■ **Prompt**:
Could you copy each line of the listing that holds "gear"?

###

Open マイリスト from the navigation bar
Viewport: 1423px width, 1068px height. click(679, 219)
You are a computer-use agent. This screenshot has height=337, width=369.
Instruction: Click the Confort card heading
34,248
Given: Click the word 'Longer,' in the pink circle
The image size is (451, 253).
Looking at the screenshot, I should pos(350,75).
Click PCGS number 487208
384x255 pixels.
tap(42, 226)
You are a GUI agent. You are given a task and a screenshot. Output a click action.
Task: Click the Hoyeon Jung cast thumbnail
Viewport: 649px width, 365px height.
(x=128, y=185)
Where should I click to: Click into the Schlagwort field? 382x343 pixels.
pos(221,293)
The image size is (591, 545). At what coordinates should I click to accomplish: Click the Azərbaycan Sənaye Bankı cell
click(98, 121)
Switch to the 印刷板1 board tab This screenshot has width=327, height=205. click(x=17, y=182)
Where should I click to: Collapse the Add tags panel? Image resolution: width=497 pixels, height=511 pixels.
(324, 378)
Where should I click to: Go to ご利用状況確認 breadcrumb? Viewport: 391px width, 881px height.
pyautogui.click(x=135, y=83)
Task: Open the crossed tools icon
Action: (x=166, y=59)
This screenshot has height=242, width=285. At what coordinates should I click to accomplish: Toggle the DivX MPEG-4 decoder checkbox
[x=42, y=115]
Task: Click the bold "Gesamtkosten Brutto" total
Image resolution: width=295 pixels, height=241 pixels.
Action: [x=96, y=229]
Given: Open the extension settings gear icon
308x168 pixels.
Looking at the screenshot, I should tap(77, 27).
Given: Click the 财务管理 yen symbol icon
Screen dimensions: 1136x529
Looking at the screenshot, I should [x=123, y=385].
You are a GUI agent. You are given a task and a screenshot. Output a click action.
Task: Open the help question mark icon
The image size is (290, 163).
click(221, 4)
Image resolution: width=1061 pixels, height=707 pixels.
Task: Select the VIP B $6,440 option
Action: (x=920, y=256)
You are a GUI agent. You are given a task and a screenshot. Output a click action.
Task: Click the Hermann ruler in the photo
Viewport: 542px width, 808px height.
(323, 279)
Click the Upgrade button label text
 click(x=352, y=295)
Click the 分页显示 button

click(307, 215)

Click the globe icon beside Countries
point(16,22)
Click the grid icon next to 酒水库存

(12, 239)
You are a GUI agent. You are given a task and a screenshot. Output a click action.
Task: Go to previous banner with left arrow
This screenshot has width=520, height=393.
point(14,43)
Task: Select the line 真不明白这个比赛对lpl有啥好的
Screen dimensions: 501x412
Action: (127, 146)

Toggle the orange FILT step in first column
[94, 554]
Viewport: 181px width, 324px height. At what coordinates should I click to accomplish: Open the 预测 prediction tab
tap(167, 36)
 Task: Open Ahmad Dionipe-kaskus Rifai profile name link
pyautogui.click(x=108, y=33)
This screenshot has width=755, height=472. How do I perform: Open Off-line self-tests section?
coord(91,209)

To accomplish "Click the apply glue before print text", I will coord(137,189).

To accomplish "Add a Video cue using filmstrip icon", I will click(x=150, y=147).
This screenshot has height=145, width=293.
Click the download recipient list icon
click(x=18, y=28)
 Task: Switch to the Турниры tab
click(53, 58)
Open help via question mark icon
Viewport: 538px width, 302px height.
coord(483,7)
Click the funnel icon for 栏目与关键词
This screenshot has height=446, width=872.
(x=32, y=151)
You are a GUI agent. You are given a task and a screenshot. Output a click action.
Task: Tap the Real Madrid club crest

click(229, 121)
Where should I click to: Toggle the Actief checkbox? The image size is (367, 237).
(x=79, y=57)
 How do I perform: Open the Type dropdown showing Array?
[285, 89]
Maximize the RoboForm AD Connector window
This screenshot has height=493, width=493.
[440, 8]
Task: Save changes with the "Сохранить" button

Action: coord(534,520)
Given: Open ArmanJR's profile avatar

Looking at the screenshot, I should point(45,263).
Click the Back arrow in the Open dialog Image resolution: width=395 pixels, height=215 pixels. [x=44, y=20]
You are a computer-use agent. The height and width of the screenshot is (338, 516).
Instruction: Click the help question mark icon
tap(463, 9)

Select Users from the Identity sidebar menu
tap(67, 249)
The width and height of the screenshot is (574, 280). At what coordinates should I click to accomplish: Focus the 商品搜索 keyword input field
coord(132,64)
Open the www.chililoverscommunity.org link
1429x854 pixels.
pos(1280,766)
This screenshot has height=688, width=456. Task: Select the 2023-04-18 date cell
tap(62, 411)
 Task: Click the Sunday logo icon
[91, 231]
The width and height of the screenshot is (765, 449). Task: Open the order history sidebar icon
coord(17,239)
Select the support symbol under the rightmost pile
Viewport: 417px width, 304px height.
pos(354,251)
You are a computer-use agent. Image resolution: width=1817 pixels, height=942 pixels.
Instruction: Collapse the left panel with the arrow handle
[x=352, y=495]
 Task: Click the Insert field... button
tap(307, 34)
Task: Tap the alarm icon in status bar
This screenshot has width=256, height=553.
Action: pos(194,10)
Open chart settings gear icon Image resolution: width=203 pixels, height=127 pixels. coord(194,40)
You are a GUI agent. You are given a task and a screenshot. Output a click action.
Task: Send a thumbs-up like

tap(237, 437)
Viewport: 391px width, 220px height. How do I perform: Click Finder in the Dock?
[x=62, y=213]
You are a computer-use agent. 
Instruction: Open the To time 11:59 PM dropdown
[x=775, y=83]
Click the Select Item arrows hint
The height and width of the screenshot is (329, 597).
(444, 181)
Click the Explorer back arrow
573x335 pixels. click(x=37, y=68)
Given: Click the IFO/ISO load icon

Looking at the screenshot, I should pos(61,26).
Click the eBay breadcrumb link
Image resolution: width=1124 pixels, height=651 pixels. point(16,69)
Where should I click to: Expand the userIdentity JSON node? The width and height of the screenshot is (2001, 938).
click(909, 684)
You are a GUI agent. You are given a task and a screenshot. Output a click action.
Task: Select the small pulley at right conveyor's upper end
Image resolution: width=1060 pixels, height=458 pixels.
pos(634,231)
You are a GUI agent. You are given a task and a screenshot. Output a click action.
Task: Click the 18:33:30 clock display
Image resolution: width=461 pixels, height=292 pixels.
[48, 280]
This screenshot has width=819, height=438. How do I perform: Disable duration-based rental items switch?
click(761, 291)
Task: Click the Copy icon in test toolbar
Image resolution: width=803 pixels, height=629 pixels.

###

■ **Exercise answer**:
Given: Open the extension settings gear icon
Open chart settings gear icon Image resolution: width=203 pixels, height=127 pixels. coord(194,40)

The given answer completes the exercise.